Where do you want to be by tend of next year? I can't do it in three seconds. We really want to focus around these areas, what are the big challenging issues, what are the key two or three things we can add value on and have built a level of multistakeholder solution and dealing with those solutions in a practical way. And we also want proposed deliverables for this project. To be able to say, Okay. Now that we understand the problem and started talking about solutions, what can this project really deliver in terms of guidance, case studies, tools, frameworks, recommendations across these different focus areas that we can deliver on that will be things that can then be used moving forward for the wider field. That's our journey. We're going to be delivering things iteratively as we go.
>> Peggy: I appreciate everybody being here and indicating interest in this by your presence. Ultimately, this will succeed or fail based on the level of engagement and support we get from people like those in the room. So to just really a plea to all of you to continue to follow this project. You know, go to the website I mentioned and look at the materials there. Join us in these consultations. Give us your feedback and thoughts. For those of you who are able, the smallest percentage, despite being a pillar of the U.N., we're looking for additional support.

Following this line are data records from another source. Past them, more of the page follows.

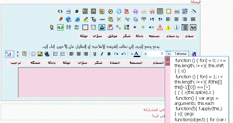
Task: Click the red warning triangle icon
Action: pyautogui.click(x=160, y=27)
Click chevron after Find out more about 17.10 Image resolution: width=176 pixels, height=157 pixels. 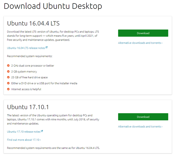point(40,140)
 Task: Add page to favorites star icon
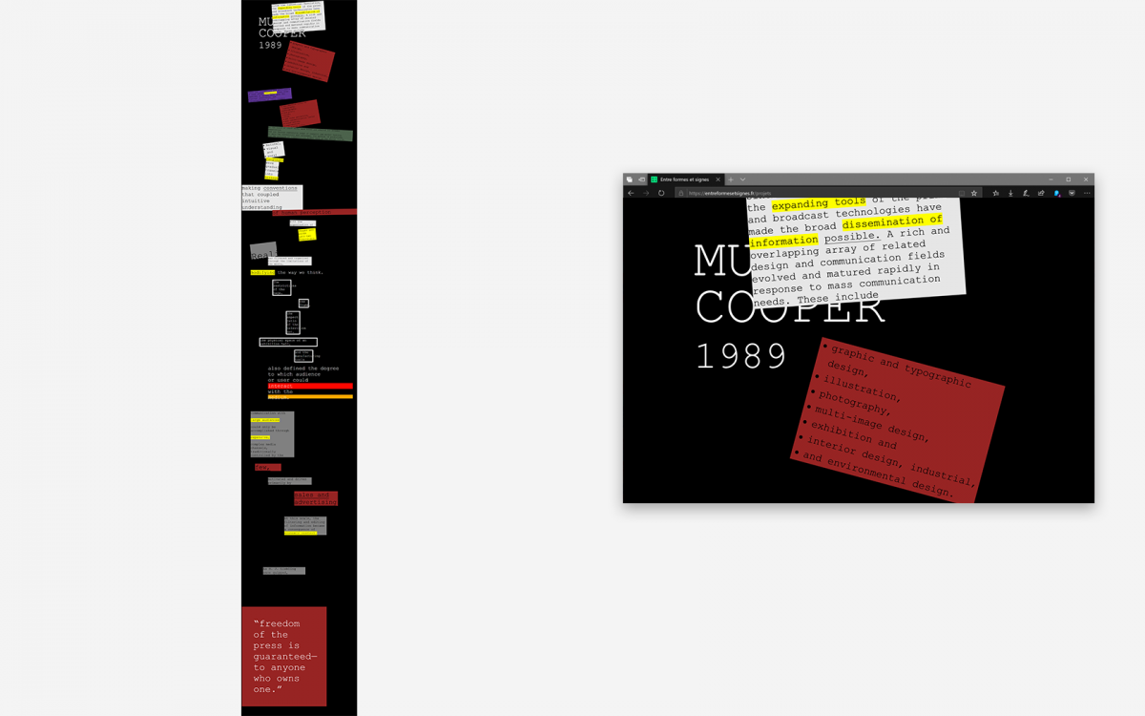pyautogui.click(x=974, y=193)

We have a unique funding model for this project in that we are obviously very open to government support as that is, of course, where most of the funding for the office comes from. Switzerland has come in and been generous in that regard. We appreciate additional support.
Also, because this is a project that requires active ‑‑ not just the visceral type of, you know, we support it engagement from companies but a seat at the table that will allow us to address the problems that they see and get their buy‑in to really take up the deliverables and the things that come out of it.

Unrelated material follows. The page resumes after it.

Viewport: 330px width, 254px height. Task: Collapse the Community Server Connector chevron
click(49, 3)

We're funding, as well, through a consortium model where we're asking for a small investment from companies that are interested in the project. We do that purposely to avoid the due diligence issues on our side. In other words, we wouldn't have a project that would be fully funded from the corporate sector for this, but we do want that sort of stake in the game from those that are going to participate in it. So we're looking for companies who want to join us in the work and sort of a nominal contribution to show that they're truly committed and will follow through on what comes out of the work as well.
So happy to have any and all of you come back to us on any of those points. Again, just thank you for your time today.